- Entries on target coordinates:
================

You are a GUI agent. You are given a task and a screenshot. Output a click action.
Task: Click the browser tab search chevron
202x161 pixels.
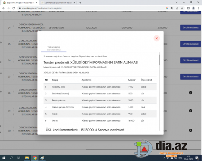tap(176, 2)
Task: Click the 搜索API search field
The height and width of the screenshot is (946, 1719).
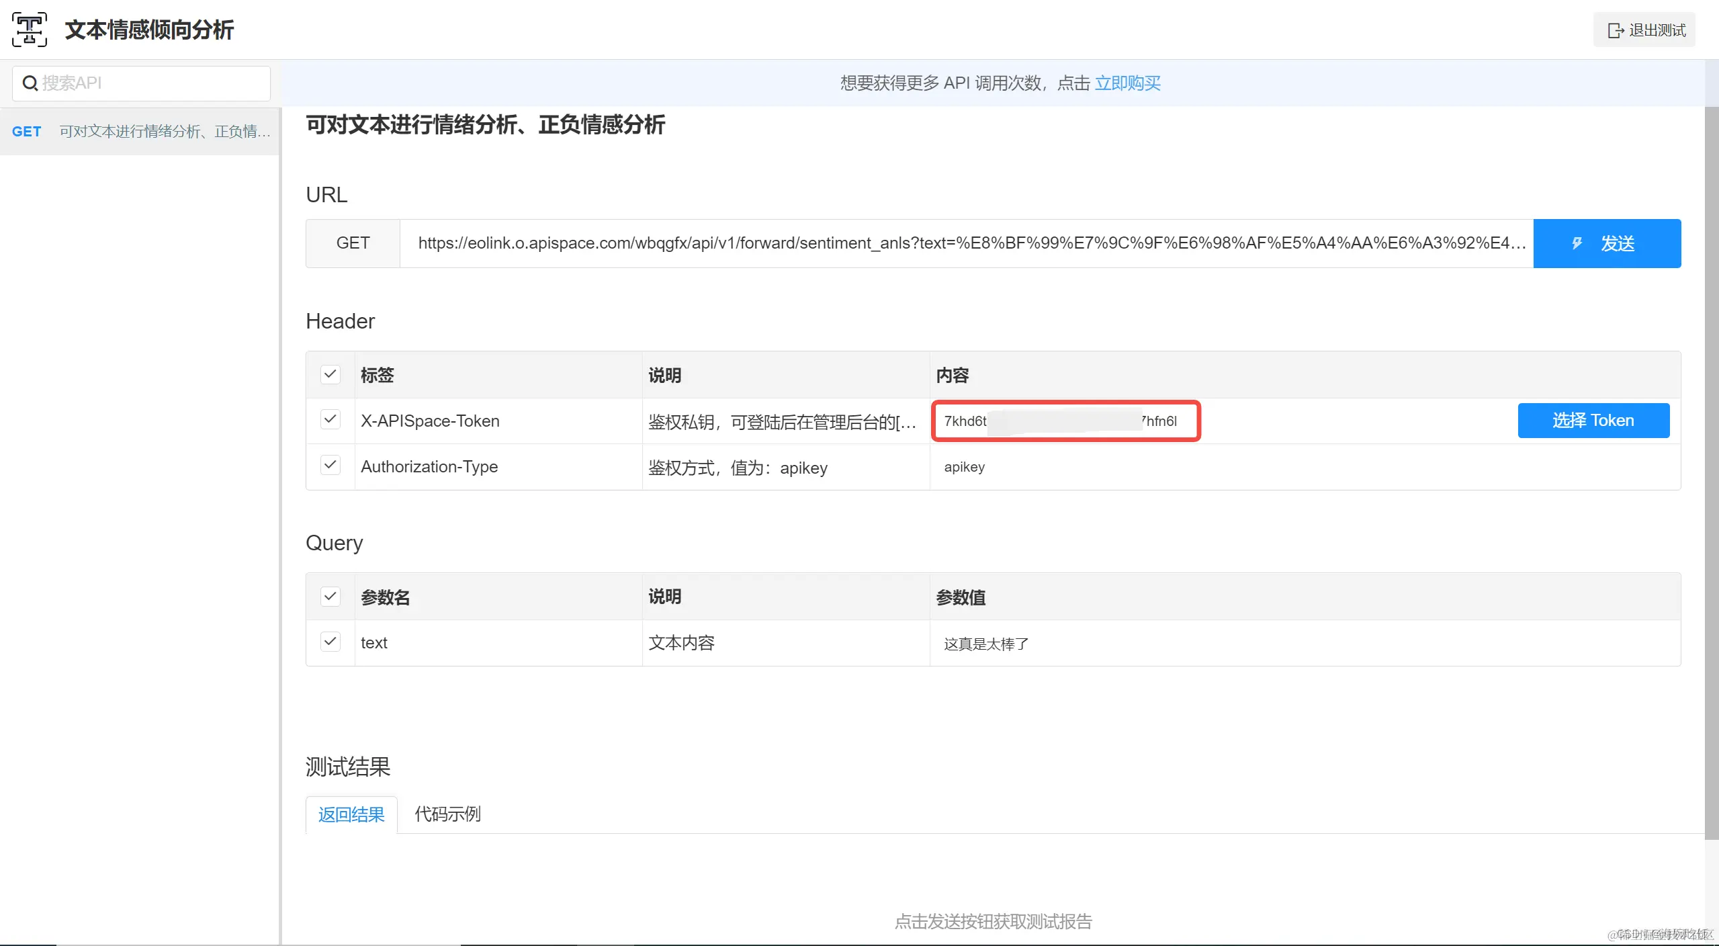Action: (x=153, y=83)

================

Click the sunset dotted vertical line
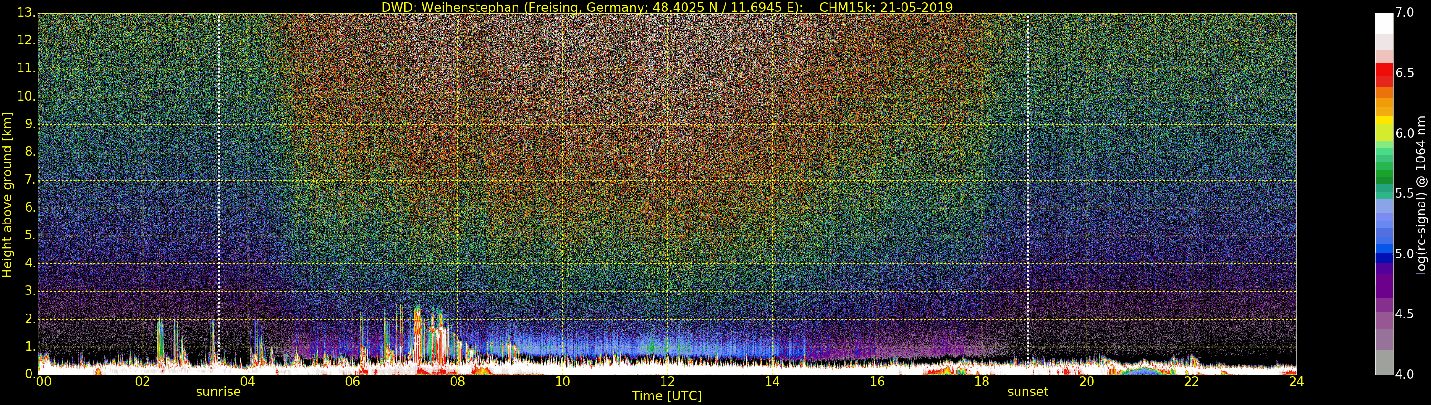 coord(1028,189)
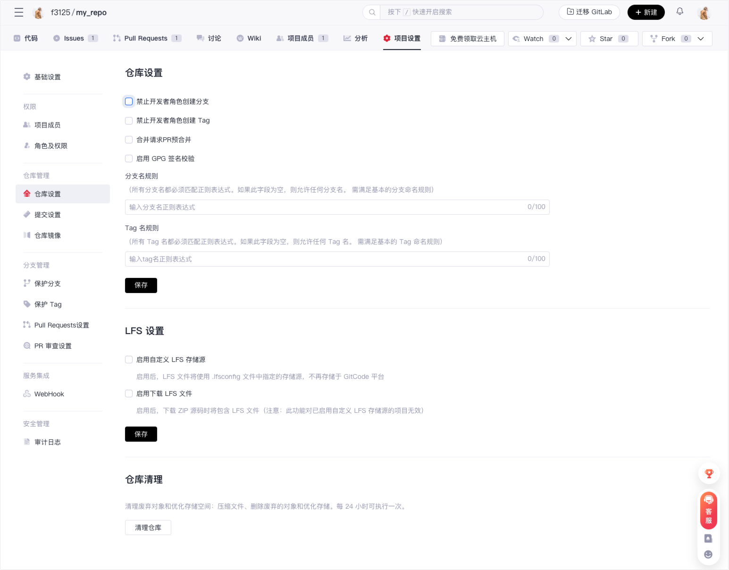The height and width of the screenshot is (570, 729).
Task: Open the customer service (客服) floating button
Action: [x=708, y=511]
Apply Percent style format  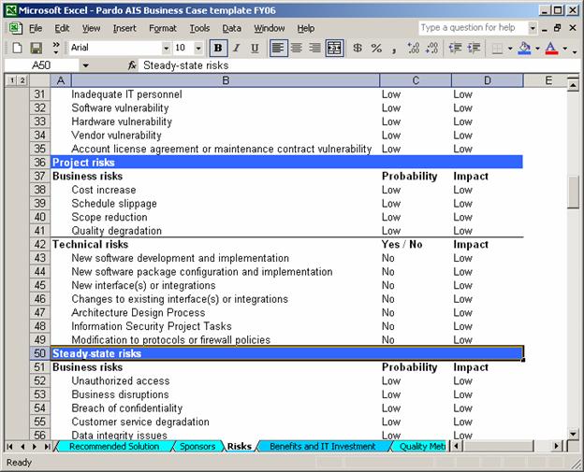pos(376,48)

================

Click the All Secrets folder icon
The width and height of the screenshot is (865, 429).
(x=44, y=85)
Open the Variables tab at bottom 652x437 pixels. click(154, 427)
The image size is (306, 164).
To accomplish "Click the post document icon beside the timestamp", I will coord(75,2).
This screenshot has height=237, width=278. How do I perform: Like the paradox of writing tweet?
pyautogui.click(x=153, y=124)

================

- The problem:
Write out the lines of the listing above from the line with "You are a GUI" up to and including the line with "Action: (x=153, y=83)", without the pictures.

- Response:
You are a GUI agent. You are given a task and a screenshot. Output a click action.
Task: Click the browser tab search chevron
202x161 pixels.
tap(176, 2)
Task: Click the 搜索API search field
The height and width of the screenshot is (946, 1719).
Action: (x=153, y=83)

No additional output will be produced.